The huge itinerant exhibition (1500 pieces/450 artists) of masters of Ibero American art (I’m not even sure what that means but it seems to be modern artenesal), has apparently just arrived in BA but is spread out over 2 museums and I’d already walked for a couple of hours. Better to leave that for another day or two or three and anyway it’s on for a few months. A couple of things didn’t start till midweek. A couple of other things seemed too complex artistically for my simple mind. Fusions of film, music, history and performance that risked simply confusing me. And then I hit on the perfect suggestion. A solo performance by the renowned Austrian violinist Édua Zádory, playing everything from Bach to some more modern Austrian/Hungarian composers topped up with some recent Argentine works. In the lovely concert hall at the Usina del Arte that only holds 250 people and is acoustically designed for un-amplified performances. It sounded simple. One woman, one violin and some music that I would be entirely ignorant of. For a grand cost of nothing to go and see, other than making the effort to drive down to La Boca. So we did.

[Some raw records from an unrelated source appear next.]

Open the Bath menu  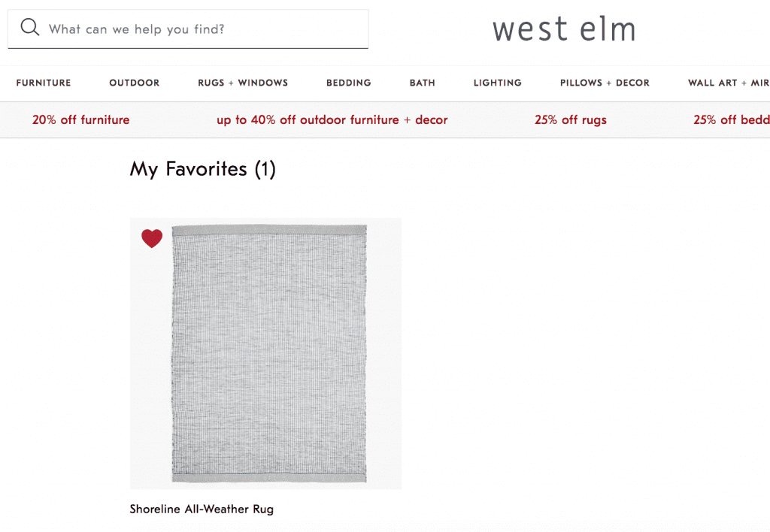click(x=423, y=83)
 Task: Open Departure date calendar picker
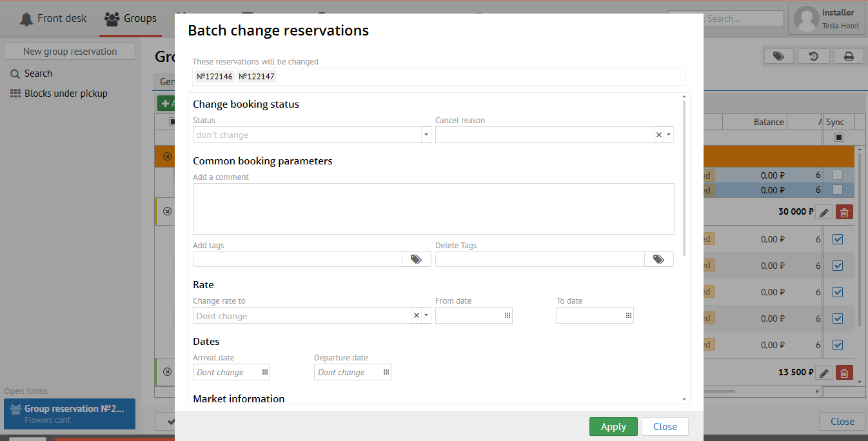(x=386, y=372)
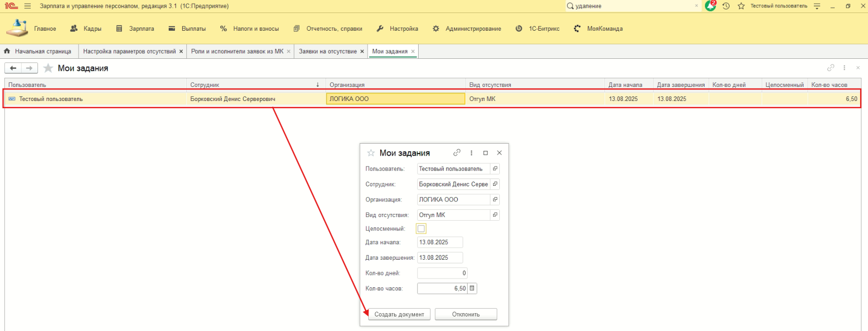Open the hamburger main menu icon
The image size is (868, 331).
pyautogui.click(x=28, y=6)
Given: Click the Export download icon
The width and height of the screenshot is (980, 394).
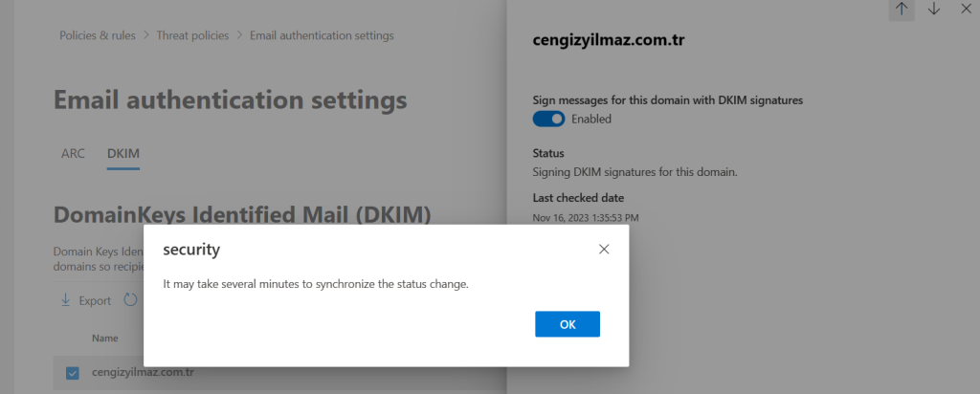Looking at the screenshot, I should (x=66, y=300).
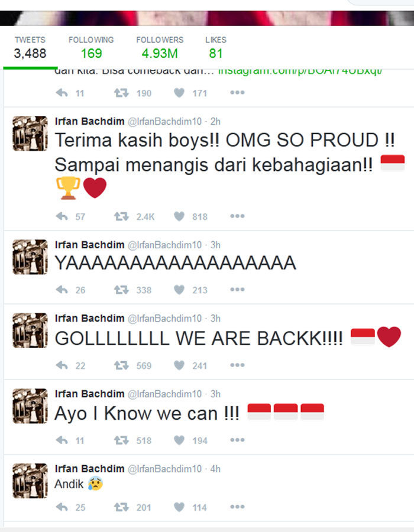The height and width of the screenshot is (532, 414).
Task: Like the "OMG SO PROUD" tweet
Action: pyautogui.click(x=179, y=216)
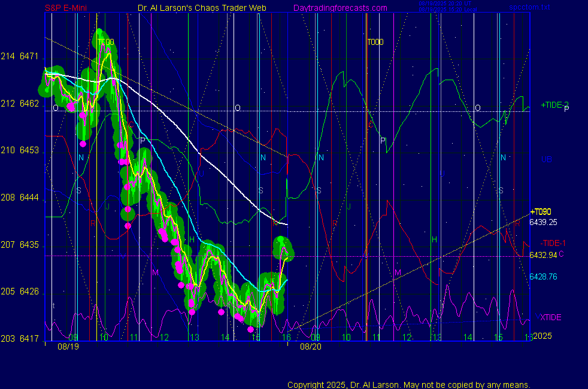Screen dimensions: 588x389
Task: Click the 6439.25 price value
Action: pos(544,221)
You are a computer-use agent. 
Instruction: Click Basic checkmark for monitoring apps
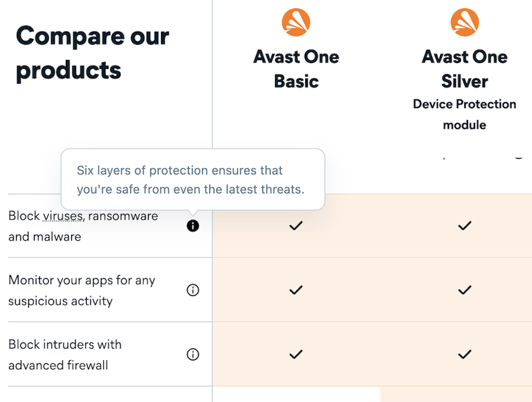pos(296,290)
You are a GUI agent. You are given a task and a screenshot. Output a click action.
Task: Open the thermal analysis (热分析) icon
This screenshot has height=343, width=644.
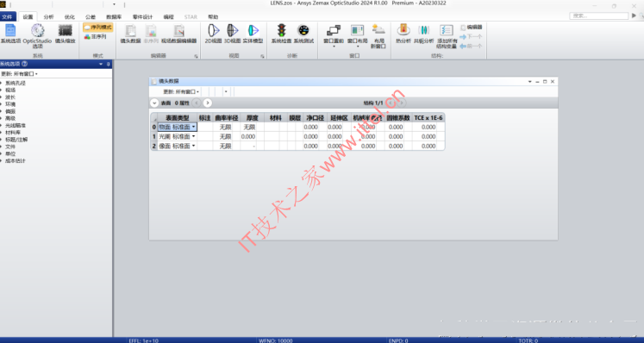point(403,31)
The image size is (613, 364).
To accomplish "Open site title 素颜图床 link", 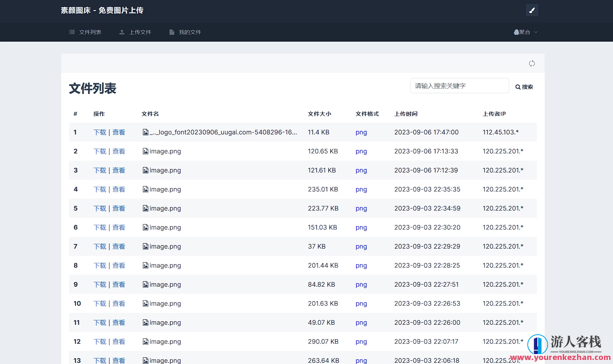I will click(x=102, y=10).
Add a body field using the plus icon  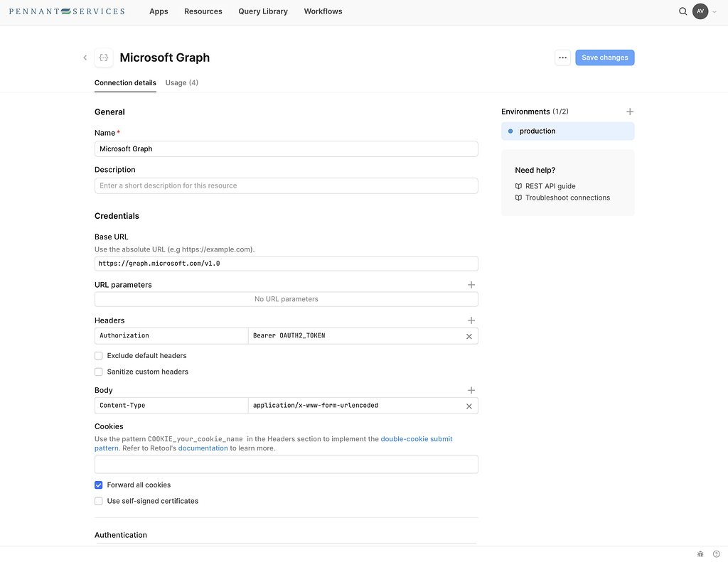[471, 389]
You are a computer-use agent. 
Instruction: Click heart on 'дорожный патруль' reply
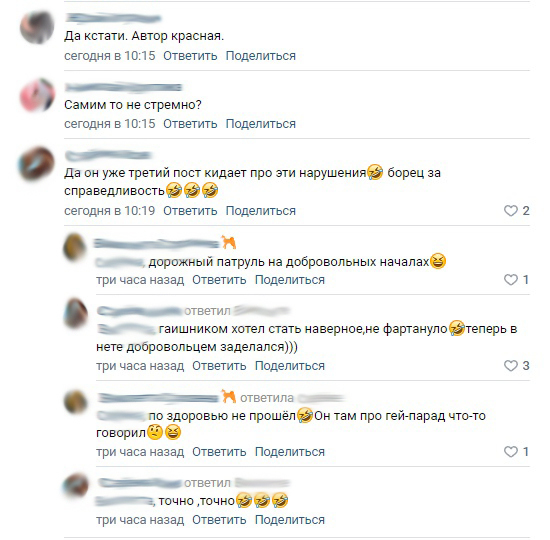point(511,280)
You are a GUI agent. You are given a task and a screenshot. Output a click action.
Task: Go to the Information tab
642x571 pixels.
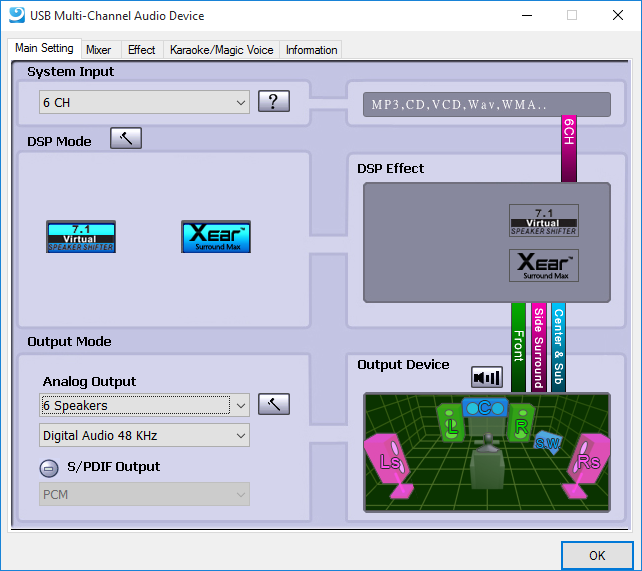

To say it was exceptional might be a case of a MacDonalds habitue suddenly being confronted by Heston Blumental’s food. I’m really not qualified to judge. Was she an amazing violinist? It seemed so to me. She seemed to be able to move across the centuries with verve and precision but then I’ve never been to a solo violin concert before. Frankly I didn’t even know how many sounds one violin could make…many of them simultaneously! But La Doctora is a bit more educated than me. After all, free concerts in Buenos Aires are nothing new. She’s been popping into the Teatro Colon for their free afternoon offering for years and she said it was impressive and who I am I to disagree. And so while we spent the afternoon walking back from the cheap but awful meal, bemoaning the plague of inconsistency of Argentine restaurants, we then spent the drive back from La Boca elated by the fact that we could risk seeing something that we had no idea about, because the city was happy to educate us. We had a world class experience that quite frankly we probably wouldn’t have risked if it had come at world class prices.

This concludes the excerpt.